Disney’s Representation of Asian Americans: Static or Improving?

Esha Singhai, Staff Writer

     Asian Americans across the country excitedly packed theaters on Nov. 25th, 1992, awaiting the movie which would go on to shatter glass ceilings and the stigma that Asian Americans could not hold the lead in a movie without being put off as the trivial side character. “Aladdin” received raging reviews from fans and critics alike, who were infatuated with the vibrant setting, thrilling love story and humorous dialogue. 

     As a young child, I too watched this movie in awe, finally feeling represented by a princess with the same skin tone as me. With only a limited knowledge of the world, I saw this movie through rose-colored glasses. My admiration for this movie stemmed from the connections I made between my own traditional clothes and Jasmine’s, yet that was the only connection I could make.  

     In retrospect, “Aladdin” was actually a shamefully racist melting pot of Arab, Indian, Pakistani and Persian culture. The directors had written off the origin of this movie, a Middle Eastern folktale, to encompass what they assumed their audience would enjoy—a hodgepodge of the flashiest aspects from multiple Asian cultures. While I wasn’t able to notice this as a child, it is almost too visible to me now. 

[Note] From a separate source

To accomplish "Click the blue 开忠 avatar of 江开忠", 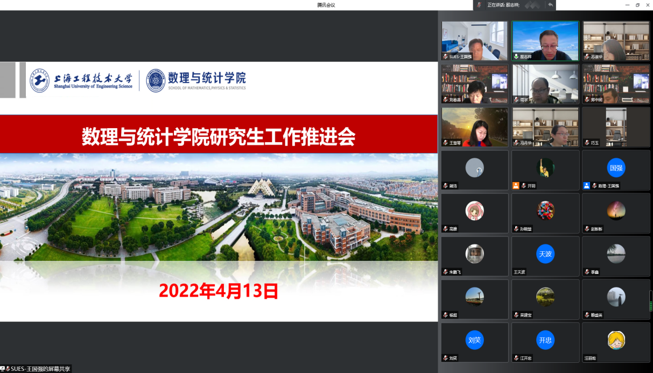I will point(545,340).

     While it can be argued that “Aladdin” was still an honest step from Disney towards increased cultural inclusion, the subtle whitewashing of the main characters has contributed towards the conflicted childhoods of young South Asian girls. In the original “Aladdin,” background characters had exaggerated facial features—thick lips, hooked noses and strong brows—but Aladdin and Jasmine possessed glowering Eurocentric features. This was well matched by their voices, as it was an all-white cast who played the role of them.  

     Guy Ritchie, director of the live-action “Aladdin” remake, claims to have taken steps to reduce the racial disparities apparent in the film. While he did diversify the cast significantly, the expectations for representation should not be set this low.

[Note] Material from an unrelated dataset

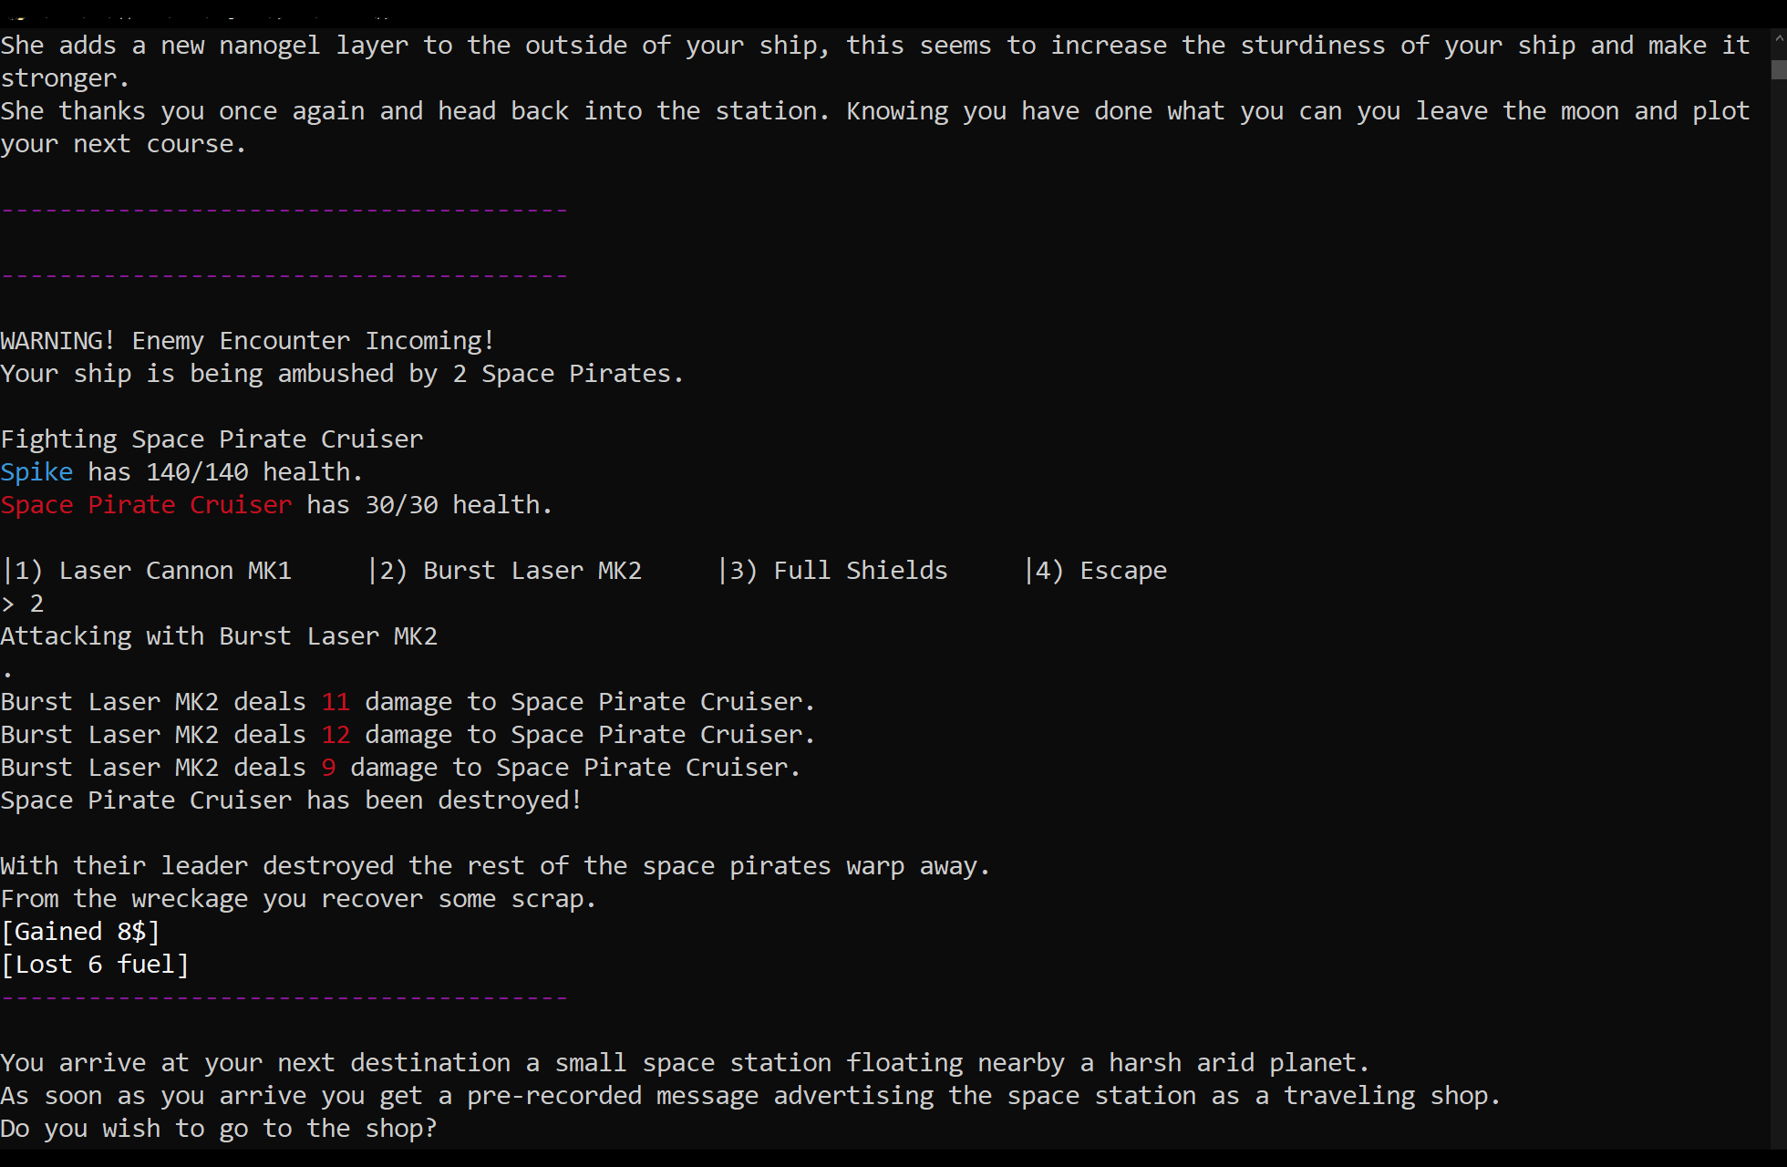Screen dimensions: 1787x1167
Task: Select combat option tab row
Action: (x=584, y=569)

     Disney continues with its misrepresentation in other shows, including “Jessie”. Disney introduces one of the characters, “Ravi,” as loving spicy foods, having no ability to make friends and speaking with a thick Indian accent. Though I have no biases against individuals who contain these same characteristics, it was an incredibly stereotypical character to be put on a children’s T.V. show. Even when the creators of “Jessie” tried including an Indian dance of some sorts, they used clichéd instrumental music and westernized dance moves. 

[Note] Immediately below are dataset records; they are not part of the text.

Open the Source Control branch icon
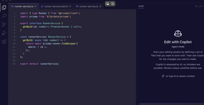The width and height of the screenshot is (204, 105). click(4, 25)
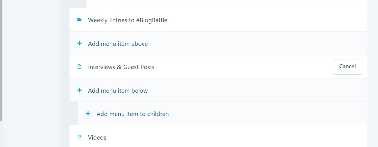Click the plus icon for Add menu item to children
The image size is (378, 147).
click(x=88, y=114)
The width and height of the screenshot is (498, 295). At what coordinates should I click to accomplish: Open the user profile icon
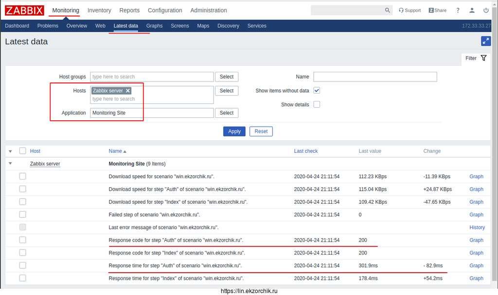[472, 10]
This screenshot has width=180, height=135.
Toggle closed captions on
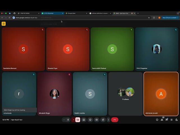(96, 120)
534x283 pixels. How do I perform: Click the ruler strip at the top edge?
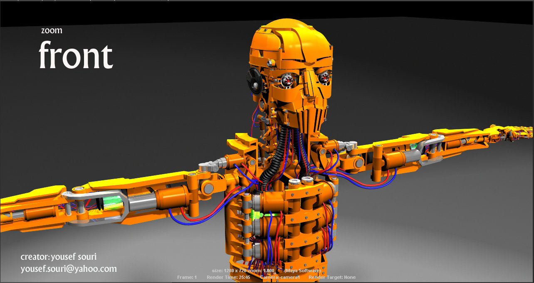coord(166,2)
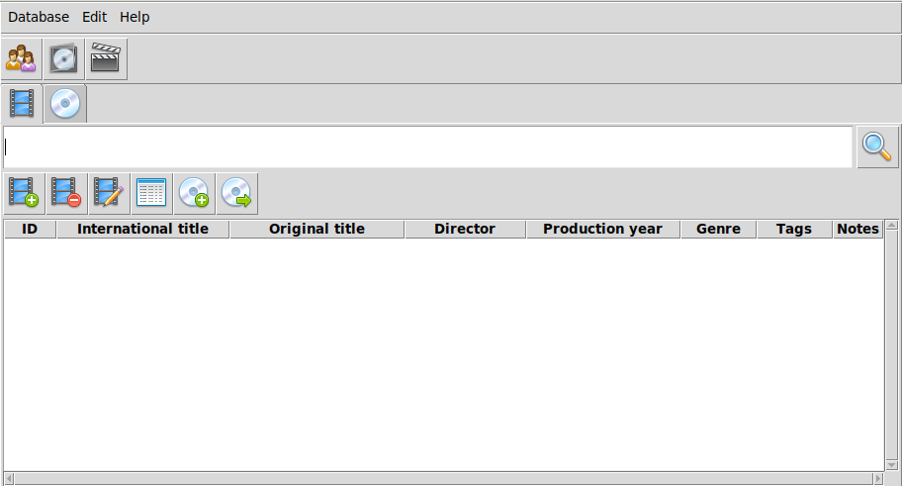Viewport: 902px width, 486px height.
Task: Focus the search text field
Action: (428, 147)
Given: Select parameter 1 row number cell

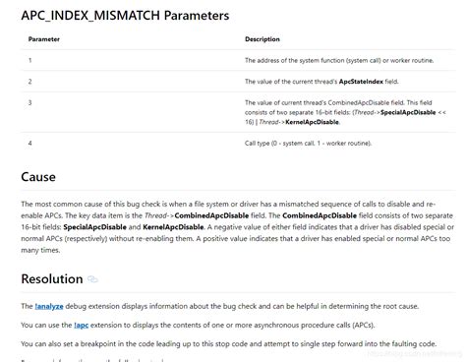Looking at the screenshot, I should point(30,60).
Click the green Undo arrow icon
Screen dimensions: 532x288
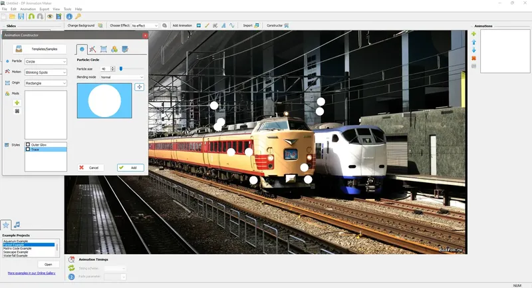click(x=31, y=16)
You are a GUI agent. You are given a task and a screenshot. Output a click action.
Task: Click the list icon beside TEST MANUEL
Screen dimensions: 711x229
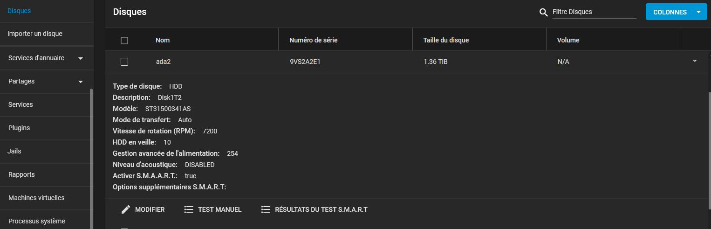(x=189, y=209)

     This was apparent again in “Phineas and Ferb” with their token POC character, “Baljeet,” who unsurprisingly, also had an Indian accent. Baljeet was depicted in a similar manner to Ravi, being given limited screen time and the common “antisocial-smart guy” image. 

     Over the summer, I was lucky enough to speak to Maulik Pancholy, the actor who played Baljeet, about his perspective regarding how his character was portrayed by Disney. His response was disquieting, as he had to find a way to voice his struggles with feeding into such a stigmatized character. He felt that it was almost crucial for Indian characters to have an accent in current day television for them to even be noticed, a disheartening yet real truth. 

     Nevertheless, Pancholy has worked tirelessly to reduce the stereotypical version of Baljeet the directors have put out, in an effort to support young individuals who view Baljeet as their only source of representation. Fortunately, he’s been successful in his endeavors, as the directors have incorporated his feedback into making the character more than just his ethnicity. Baljeet has evolved over the course of the show, being given more screen time and having a snarky yet humorous personality.  

     Disney is not perfect–not even close. But the story of Pancholy and his success in crafting a more accurate representation of a South Asian character has opened a world of possibilities and hope that this trend will continue. While Disney still has ways to go in terms of improving their characterizations, small achievements serve as a hope for people of color that they will finally get the representation they deserve.